**YOUR OBJECTIVE:**
The output should consist solely of the line containing "Métodos de producción" and the lines that follow it through the end of the data below.

Stored dataset items
'''
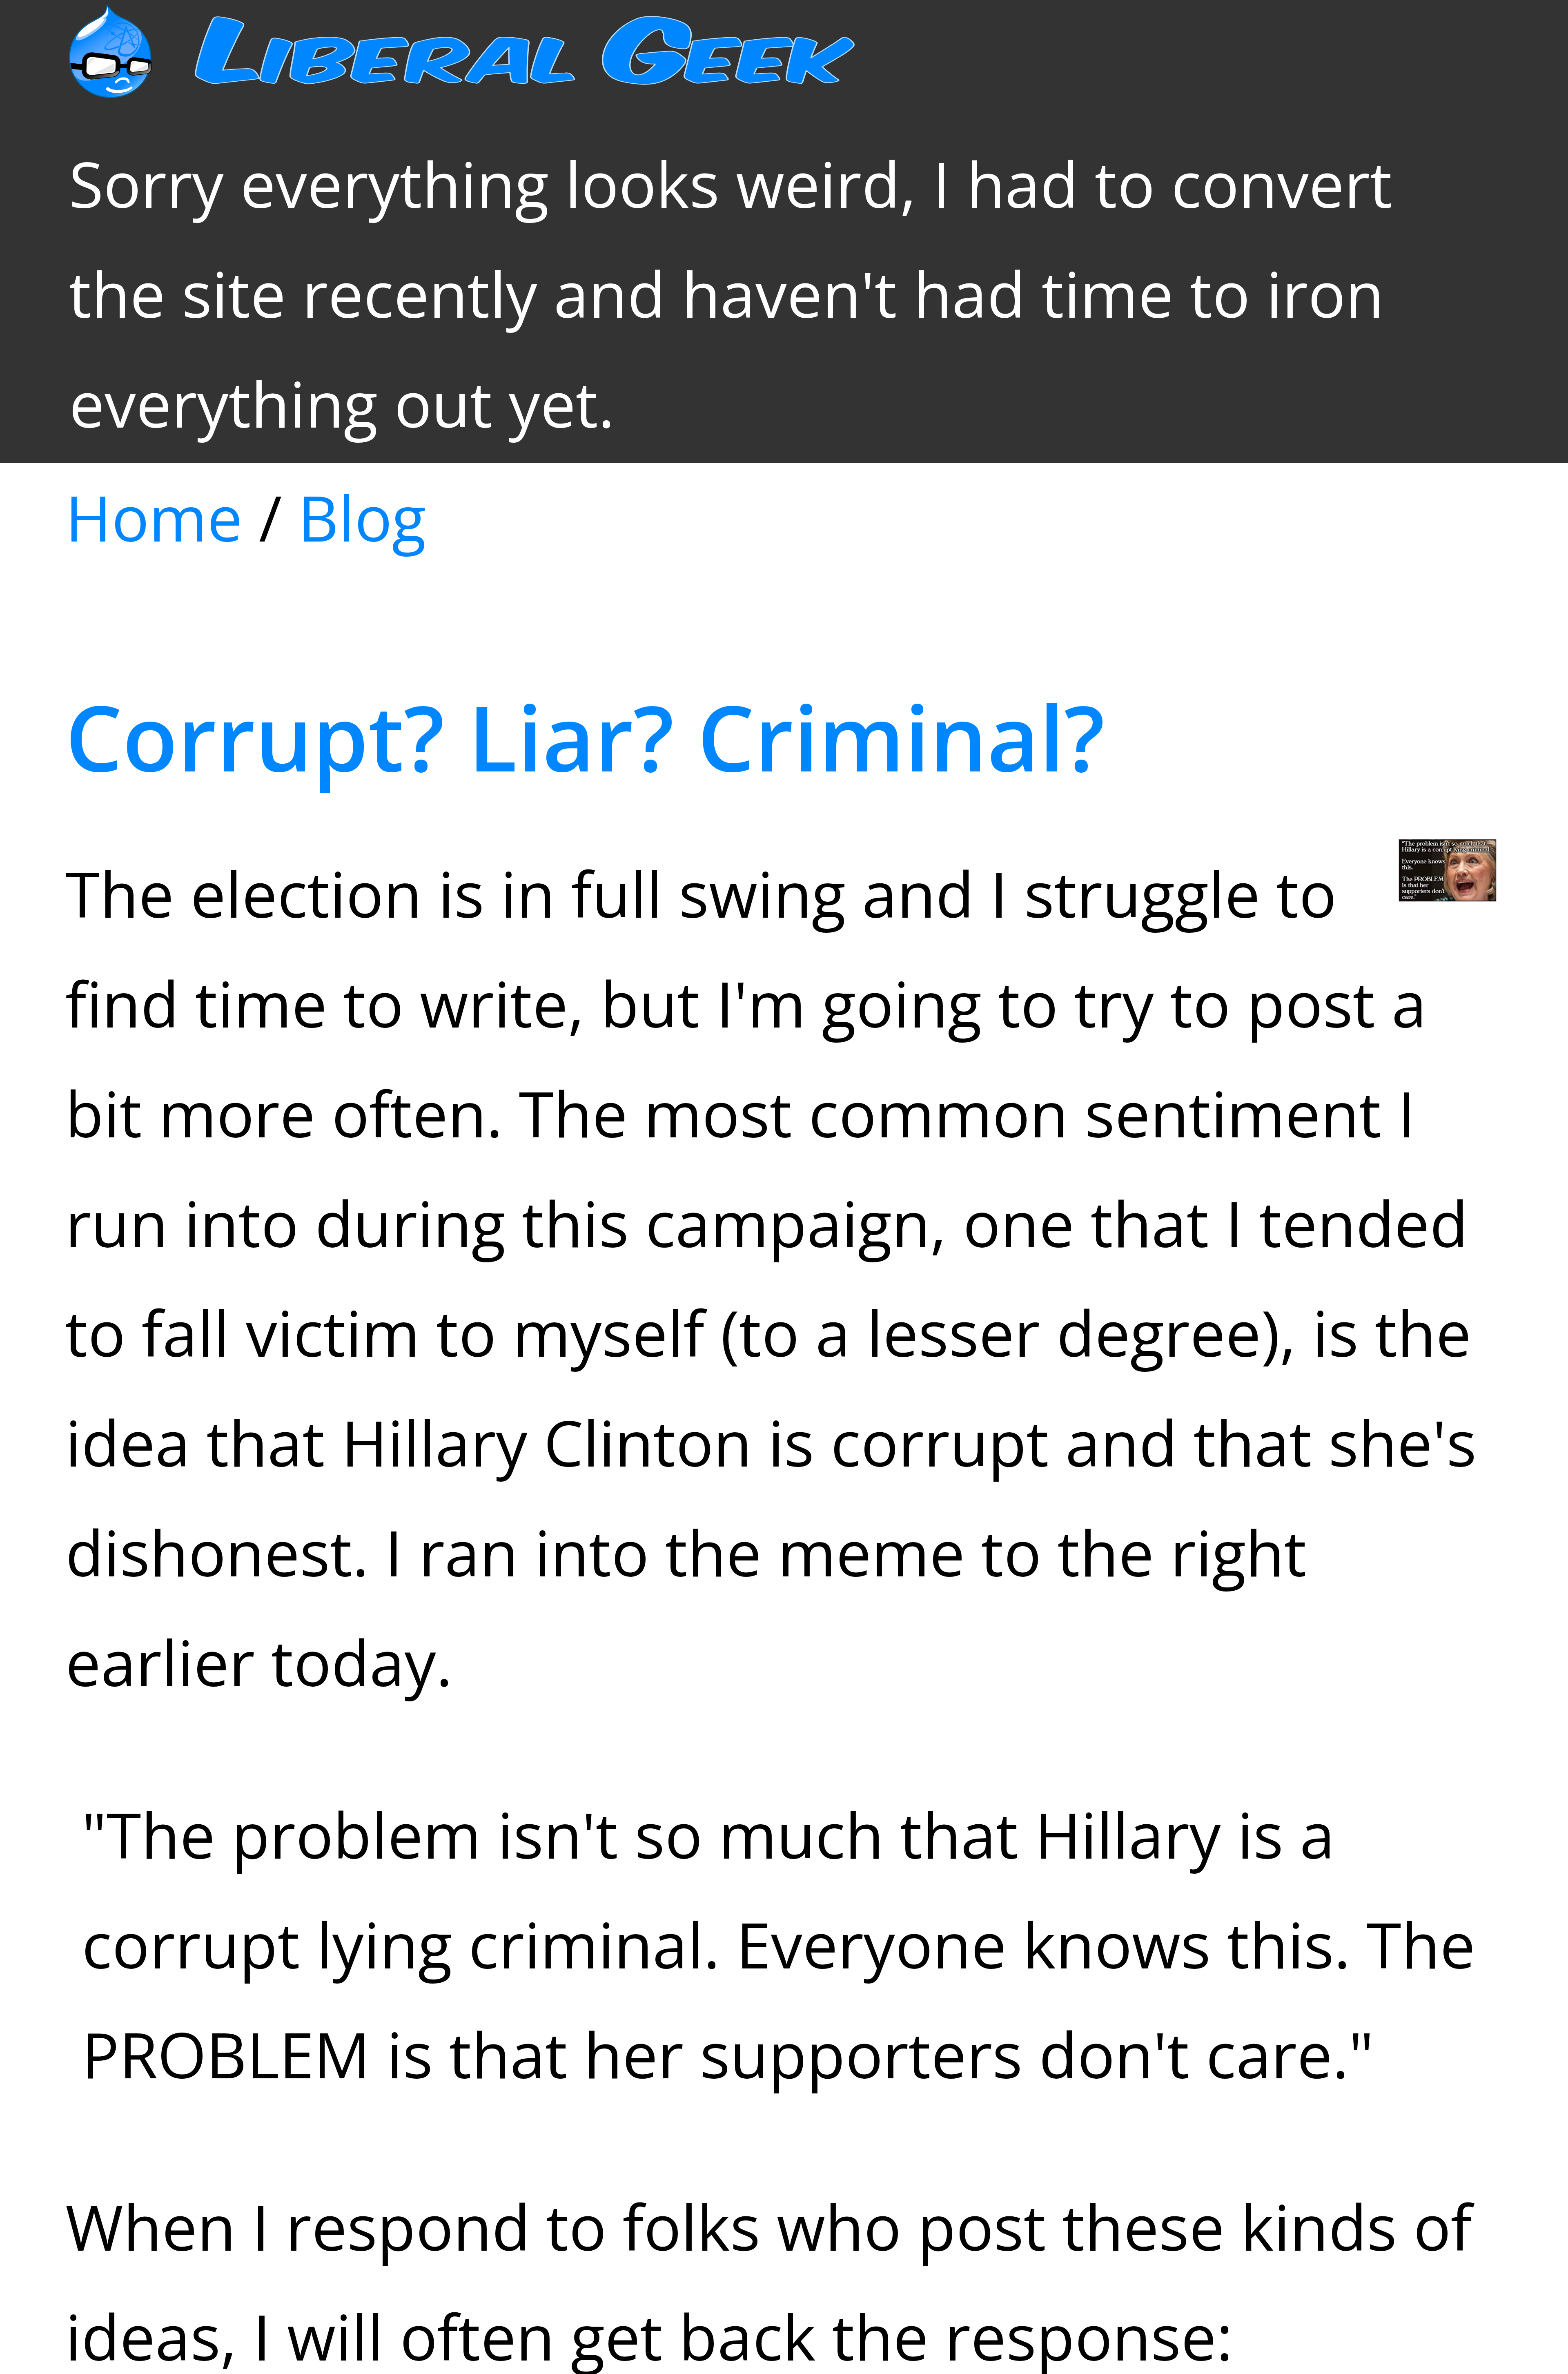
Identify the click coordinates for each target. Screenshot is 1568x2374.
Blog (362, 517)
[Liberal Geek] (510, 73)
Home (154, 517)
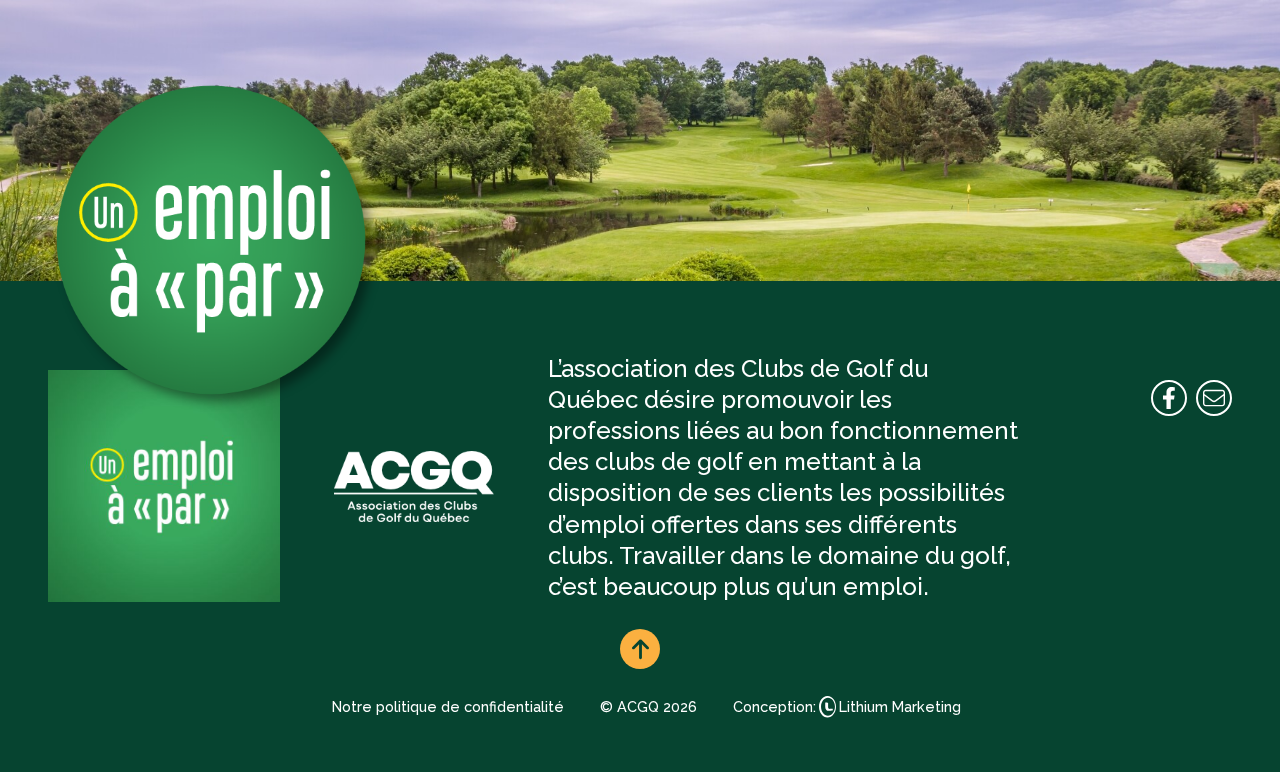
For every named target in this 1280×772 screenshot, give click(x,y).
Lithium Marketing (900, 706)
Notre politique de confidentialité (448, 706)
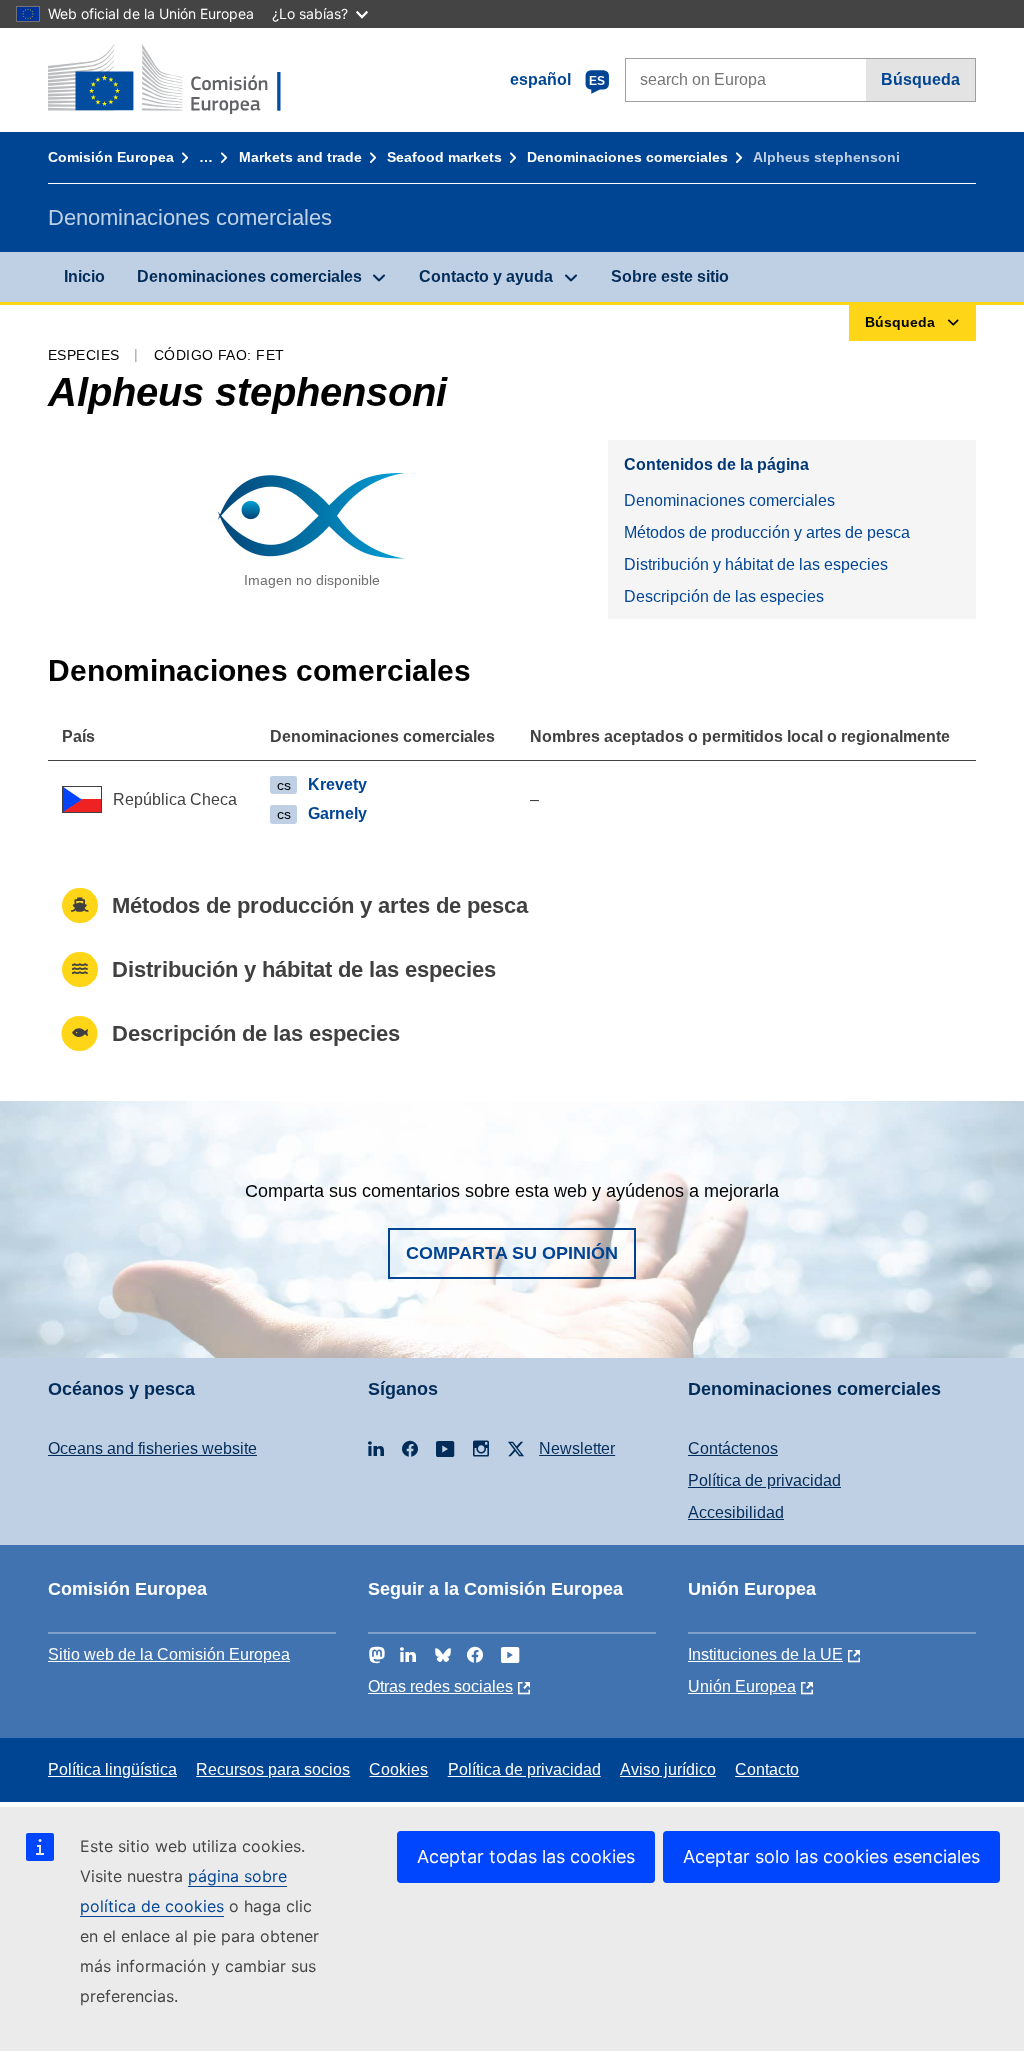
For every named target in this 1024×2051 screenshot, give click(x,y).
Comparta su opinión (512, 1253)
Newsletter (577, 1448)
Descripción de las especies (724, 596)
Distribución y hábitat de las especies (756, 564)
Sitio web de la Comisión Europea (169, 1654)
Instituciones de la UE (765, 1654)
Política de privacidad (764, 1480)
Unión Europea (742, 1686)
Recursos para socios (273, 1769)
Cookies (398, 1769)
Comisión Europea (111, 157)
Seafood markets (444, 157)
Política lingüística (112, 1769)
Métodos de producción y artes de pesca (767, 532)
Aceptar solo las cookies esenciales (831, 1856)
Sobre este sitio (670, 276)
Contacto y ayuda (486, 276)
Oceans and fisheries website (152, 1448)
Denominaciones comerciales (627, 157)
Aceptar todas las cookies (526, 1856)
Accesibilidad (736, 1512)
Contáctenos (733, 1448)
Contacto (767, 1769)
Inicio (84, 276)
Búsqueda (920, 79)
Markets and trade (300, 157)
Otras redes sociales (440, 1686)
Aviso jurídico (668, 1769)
'''
**ANSWER FOR THE TASK:**
Métodos de producción y artes de pesca (767, 532)
Aceptar solo las cookies esenciales (831, 1856)
Sobre este sitio (670, 276)
Contacto y ayuda (486, 276)
Oceans and fisheries website (152, 1448)
Denominaciones comerciales (627, 157)
Aceptar todas las cookies (526, 1856)
Accesibilidad (736, 1512)
Contáctenos (733, 1448)
Contacto (767, 1769)
Inicio (84, 276)
Búsqueda (920, 79)
Markets and trade (300, 157)
Otras redes sociales (440, 1686)
Aviso jurídico (668, 1769)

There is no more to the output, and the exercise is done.